Review Summary: This album is fast and brutal, invoking elements from thrash, metal, hardcore and somehow making it all catchy. It suffers from a little bit of repetition, but that flaw is overshadowed by the superb musicianship of these British youngsters.
Bring Me The Horizon is one of those bands that you're either going to love or hate. You're going to think they're amazingly talented, or that a baby could play an instrument better. I've not really heard many opinions on this band that say something to the effect of "Oh...they're OK. Not bad." So, I suppose I'm going to have to fit myself into a category.
Personally, I think BMTH takes a lot of *** for the way they dress and the way they look. In a scene that is way too concerned about looks, the fact that their looks resemble much more "un-metal" bands like Escape The Fate or Silverstein is enough to turn off a lot of listeners. Couple that with the fact that they have lyrics like "Oh, if you need me/I'll be tying a rope to the tree/Where our love used to be" and most hardcore kids are going to be running the other direction.

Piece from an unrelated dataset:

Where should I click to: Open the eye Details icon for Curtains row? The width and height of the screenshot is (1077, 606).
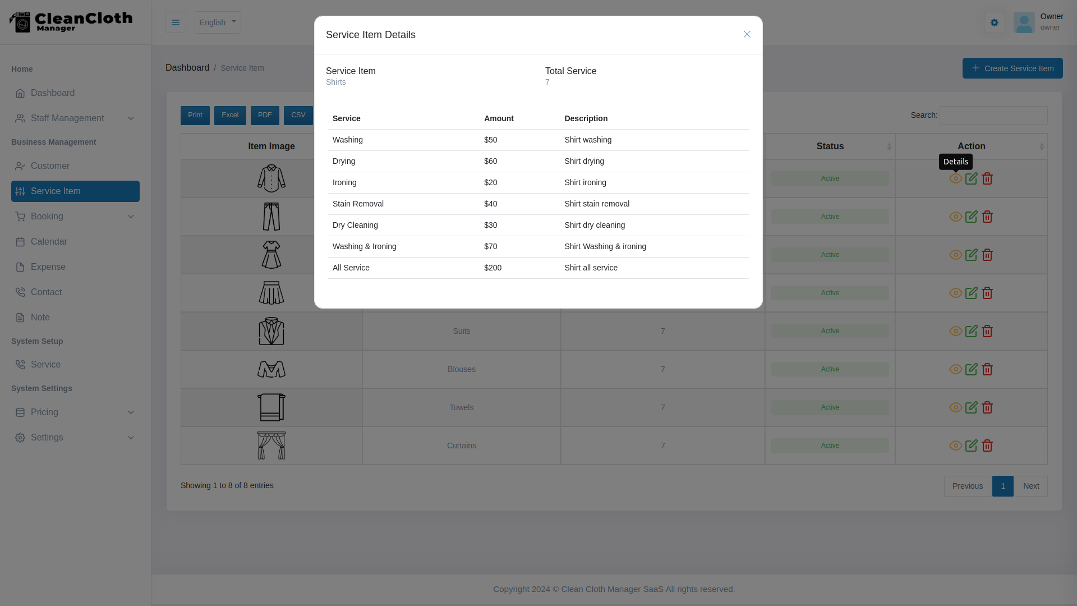(955, 446)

However, when you actually listen to Count Your Blessings
, you'll realize one thing: Damn, these kids can shred.
From the opening track "Pray For Plagues," (one of the strongest songs on the album) it is clear that BMTH are anything but emo. Vocalist Oliver Sykes ranges from high-pitched black metal wails to the classic death-metal cookie monster growls. The guitars are brutal, distorted, and have the kind of fast-paced thrashery that cites influences from Swedish melodic death metal meistros In Flames and At The Gates. From there, on through the rest of the album, Bring Me The Horizon stays pretty true to form. Each track is seemingly more heavy than the last, with at least one breakdown in every song. The guitars stay fast, the drumming stays tight, and the vocals stay harsh. There isn't an ounce of singing anywhere on this record--something that should definitely separate out BMTH from many of their metalcore peers.
In my opinion, some of the strongest tracks on the album are "Pray For Plagues," "Tell Slater Not To Wash His Dick," "For Stevie Wonder's Eyes Only" and "Off The Heezay." With the song titles and some of the random interludes they have (such as the vocal "dun dun dun" in the background on "Off The Heezay") it is clear that Bring Me The Horizon don't take themselves too seriously. They don't sing about raping girls or going on pillaging or summoning Satan. Most of them are barely out of their knickers, and they're singing about what they know. Girls and partying. Even in "Pray For Plagues," which contains a few lyrical snippets that seem to allude to the Biblical plagues brought upon Egypt, there are still some parts about--you guessed it--girls. The lyrical content may be a little cliche, but it is overshadowed by the sheer brutality and presentation that Bring Me The Horizon has.
However, this album is not without its faults. For all of the breakdowns, heavy riffs, and technical guitar flourishes, this album suffers from a big lack of originality. It is hard for even the most seasoned metal/hardcore listener to differentiate between the tracks. Also, many times the breakdowns seem to be placed in odd areas, and seem to be somewhat pointless, with virtually no lead-in whatsoever. The album is also extremely short. With ten tracks, two instrumentals and a couple songs under the three-minute mark, Count Your Blessings
seems to end far too quickly.
All in all, this is an album that will appeal to a wide range of listeners, and it is easy to see why Bring Me The Horizon have gained all the popularity that they have. Granted, some of said popularity may be due to the "hotness" of the lead singer, but that shouldn't take away from the massive amount of potential that this band has. It's unclear whether or not the generic deathcore formula is going to allow for any longevity out of this band, but for now, they've succeeded with a strong debut.